L'armée cherche désormais des alternatives qui seront exploitées sur la nouvelle plateforme de numérisation NDP. Mais l'intégration de nouveaux logiciels dans la plateforme demande beaucoup de temps et d'argent. Le nouveau système de surveillance aérienne, actuellement suspendu, a déjà coûté deux fois plus cher, notamment à cause de ces dépenses. Plus inquiétant encore, l'armée se trouve aujourd'hui sans aucune logistique à l'épreuve des crises.

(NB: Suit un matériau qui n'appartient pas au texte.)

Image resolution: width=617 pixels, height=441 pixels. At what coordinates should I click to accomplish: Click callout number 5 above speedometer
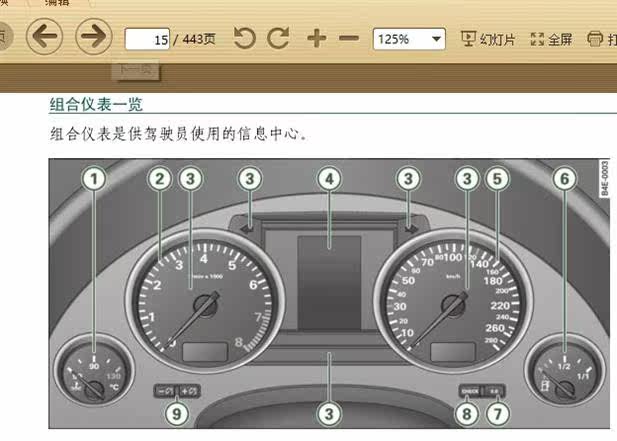[x=497, y=179]
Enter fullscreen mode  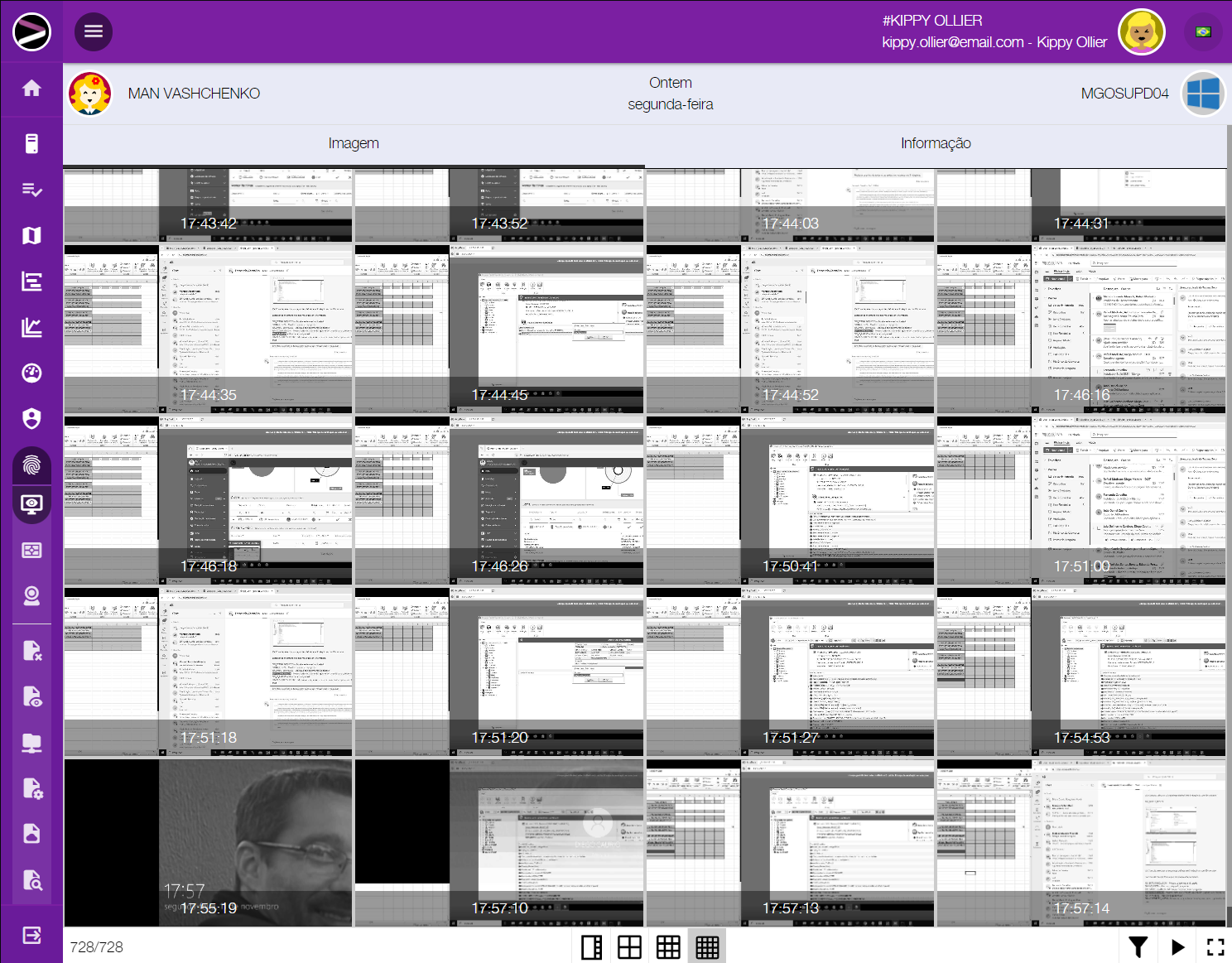[x=1215, y=946]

Et un remplacement du système actuel ne devrait pas être opérationnel avant au moins dix ans. «Nous n'aborderons ce sujet qu'après 2035», a clairement expliqué le divisionnaire Alexander Kohli devant la commission de surveillance.
Le Parlement s'inquiète des projets de l'armée
L'abandon du projet a également heurté les membres des commissions des finances. Dans une lettre, ils ont demandé aux responsables de la politique de sécurité de procéder à un examen: l'introduction retardée d'une logistique de guerre représente-t-elle un risque pour la sécurité de la Suisse?

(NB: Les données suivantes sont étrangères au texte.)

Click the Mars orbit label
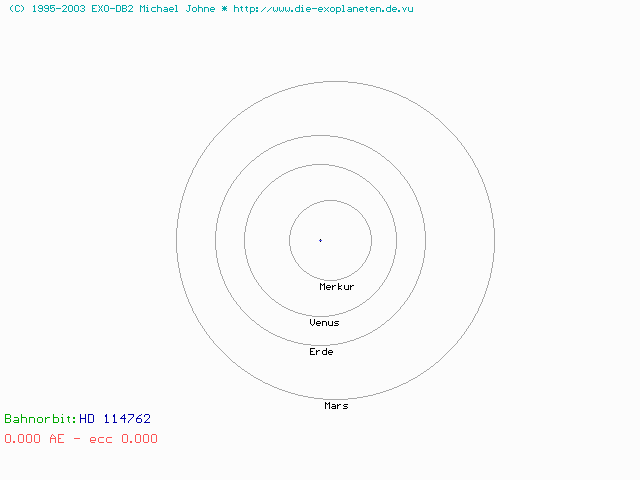This screenshot has width=640, height=480. pos(336,406)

Les conséquences financières massives les préoccupaient tout autant. Les coûts des sept grands projets informatique et de communication au sein du département de la défense s'élèvent à 4,2 milliards de francs. Les politiciens financiers voient d'un œil critique le fait qu'"il n'existe pas à ce jour de gestion globale du portefeuille de projets du DDPS». Mais le Département de la défense se défend contre ce reproche auprès de la SRF, rétorquant qu'une telle gestion a été mise en place aussi bien au niveau du Groupement Défense qu'au niveau du département.
La Commission de la politique de sécurité du Conseil national demande maintenant des éclaircissements. Un rapport du Conseil fédéral sur l'abandon du projet doit être présenté d'ici juin 2025. D'ici là, l'armée suisse reste vulnérable en matière de logistique. Une situation particulièrement délicate en période de tensions géopolitiques.